There are some other improvements here and there, with WiFi 6 now standard and the tight integration with macOS Big Sur meaning that older apps should run on the new hardware without issue. The older MacBook Air will also be able to take advantage of new feature in
macOS Big Sur, but it’s clear that Apple is now gearing things towards the M1 powered devices, with the newly announced
Mac mini Silicon also now available. We look at the
M1 Mac mini vs Intel Mac mini in a separate article.
Of course, we’ll need to test these claims in our own full review, but Apple is usually pretty accurate when comparing its own products, so expect the new MacBook Air Silicon to deliver some truly impressive results compared to the Intel-based version of 2020. Early
benchmarks for the MacBook Air are promising so we have high hopes.
For more information about Apple Silicon read our
Guide To Apple Silicon And Apple’s ARM Mac plans. We also have this comparison of
Intel vs Apple Silicon. We also
compare the M1 MacBook Pro and the 2.0GHz MacBook Pro.

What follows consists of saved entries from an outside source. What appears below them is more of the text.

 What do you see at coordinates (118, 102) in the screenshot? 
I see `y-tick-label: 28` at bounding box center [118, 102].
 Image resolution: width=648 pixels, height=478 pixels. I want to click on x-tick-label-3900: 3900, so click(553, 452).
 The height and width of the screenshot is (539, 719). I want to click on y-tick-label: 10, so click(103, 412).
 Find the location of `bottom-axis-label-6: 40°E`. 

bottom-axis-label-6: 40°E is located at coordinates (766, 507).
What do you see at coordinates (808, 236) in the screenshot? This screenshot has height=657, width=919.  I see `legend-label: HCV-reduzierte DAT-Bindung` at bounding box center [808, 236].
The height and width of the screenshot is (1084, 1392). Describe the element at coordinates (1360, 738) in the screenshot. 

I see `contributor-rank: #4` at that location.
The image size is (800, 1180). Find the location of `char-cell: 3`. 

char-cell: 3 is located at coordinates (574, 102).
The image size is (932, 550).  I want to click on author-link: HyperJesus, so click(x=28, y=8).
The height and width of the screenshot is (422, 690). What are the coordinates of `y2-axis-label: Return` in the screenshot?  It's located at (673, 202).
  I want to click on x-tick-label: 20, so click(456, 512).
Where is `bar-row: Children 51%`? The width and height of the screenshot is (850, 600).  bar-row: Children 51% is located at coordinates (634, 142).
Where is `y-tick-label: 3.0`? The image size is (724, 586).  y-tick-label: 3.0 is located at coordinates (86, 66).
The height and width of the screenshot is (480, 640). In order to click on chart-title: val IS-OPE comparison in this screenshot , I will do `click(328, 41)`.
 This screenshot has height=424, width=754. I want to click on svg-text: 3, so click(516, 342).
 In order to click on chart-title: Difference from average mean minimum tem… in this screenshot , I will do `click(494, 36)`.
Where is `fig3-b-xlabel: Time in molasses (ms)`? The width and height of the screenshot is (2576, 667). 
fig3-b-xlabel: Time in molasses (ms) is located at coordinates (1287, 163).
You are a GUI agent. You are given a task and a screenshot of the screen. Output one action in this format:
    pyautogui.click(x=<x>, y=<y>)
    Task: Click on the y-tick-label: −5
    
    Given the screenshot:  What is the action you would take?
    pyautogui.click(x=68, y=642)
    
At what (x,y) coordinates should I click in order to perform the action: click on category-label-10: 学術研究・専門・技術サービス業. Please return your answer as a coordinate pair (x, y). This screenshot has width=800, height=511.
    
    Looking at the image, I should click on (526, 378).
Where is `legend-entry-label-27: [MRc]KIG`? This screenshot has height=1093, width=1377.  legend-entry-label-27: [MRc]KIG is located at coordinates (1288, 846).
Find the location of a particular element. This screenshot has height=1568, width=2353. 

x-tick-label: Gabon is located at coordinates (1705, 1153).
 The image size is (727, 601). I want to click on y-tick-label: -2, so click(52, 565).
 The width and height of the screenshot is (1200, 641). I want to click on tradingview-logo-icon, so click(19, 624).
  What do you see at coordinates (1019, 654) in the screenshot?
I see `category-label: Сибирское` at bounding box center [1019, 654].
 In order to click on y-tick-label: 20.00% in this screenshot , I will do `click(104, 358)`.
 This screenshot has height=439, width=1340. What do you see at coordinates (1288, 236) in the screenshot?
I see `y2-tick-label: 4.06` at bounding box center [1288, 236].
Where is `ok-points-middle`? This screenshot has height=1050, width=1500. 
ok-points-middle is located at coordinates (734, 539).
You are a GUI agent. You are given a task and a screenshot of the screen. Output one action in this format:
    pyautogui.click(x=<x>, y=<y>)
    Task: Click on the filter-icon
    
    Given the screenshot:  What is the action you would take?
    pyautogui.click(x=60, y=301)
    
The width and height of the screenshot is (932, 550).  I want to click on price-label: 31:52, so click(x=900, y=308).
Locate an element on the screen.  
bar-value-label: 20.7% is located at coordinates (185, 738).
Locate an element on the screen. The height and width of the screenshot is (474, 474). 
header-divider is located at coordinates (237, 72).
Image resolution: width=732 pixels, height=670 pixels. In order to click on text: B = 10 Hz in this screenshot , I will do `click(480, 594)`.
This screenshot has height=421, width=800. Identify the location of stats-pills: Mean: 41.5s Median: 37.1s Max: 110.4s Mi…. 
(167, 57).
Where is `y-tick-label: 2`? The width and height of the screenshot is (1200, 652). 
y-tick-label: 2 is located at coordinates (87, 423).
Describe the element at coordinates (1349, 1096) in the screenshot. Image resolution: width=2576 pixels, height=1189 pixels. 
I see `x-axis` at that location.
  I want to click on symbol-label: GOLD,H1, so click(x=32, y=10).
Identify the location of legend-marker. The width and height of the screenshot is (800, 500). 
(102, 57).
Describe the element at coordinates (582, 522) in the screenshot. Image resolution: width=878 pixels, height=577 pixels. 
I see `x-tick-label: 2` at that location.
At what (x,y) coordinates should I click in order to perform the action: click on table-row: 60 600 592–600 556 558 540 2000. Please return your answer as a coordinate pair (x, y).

Here’s a breakdown of specifications for both models:
| ||MacBook Air Silicon||MacBook Air (2020)|
|Display||13.3-inch LED IPS display; 2560-by-1600 resolution, 227ppi pixels, 400 nits brightness, Wide color (P3), True Tone technology||13.3-inch LED IPS display; 2560-by-1600 resolution, 227ppi pixels, True Tone technology|
|Processor||M1 SoC, 8-core CPU with 4 performance cores and 4 efficiency cores, 7-core GPU, 16-core Neural Engine||1.1GHz dual-core 10th-gen Intel Core i3|
|Memory||8GB (configurable to 16GB)||8GB (configurable to 16GB)|
|Storage||256GB, 512GB, 1TB or 2TB||256GB, 512GB, 1TB or 2TB|
|Graphics ||M1 7-core GPU||Intel Iris Plus|
|Ports||2xThunderbolt 3 /USB-C (USB4). 3.5mm headphone jack||2xThunderbolt 3/ USB-C, 3.5mm headphone jack|
|WiFi||WiFi 6||WiFi 5|
|Camera||720p FaceTime HD||720p FaceTime HD|
|Battery ||49.9‑watt‑hour lithium‑polymer battery||49.9‑watt‑hour lithium‑polymer battery|
|Operating system||macOS Big Sur||macOS Big Sur|
|Dimensons||304.1mm x 212.4mm x 4.1mm-16.1mm||304.1mm x 212.4mm x 4.1mm-16.1mm|
The new MacBook Air Silicon models look to be a huge step forward for the range, without adding higher prices or changing the classic, sleek design. There are possible teething problems ahead, as with any major change of hardware, but if the M1 processor lives up to even half of its potential then the new Airs will indeed fly.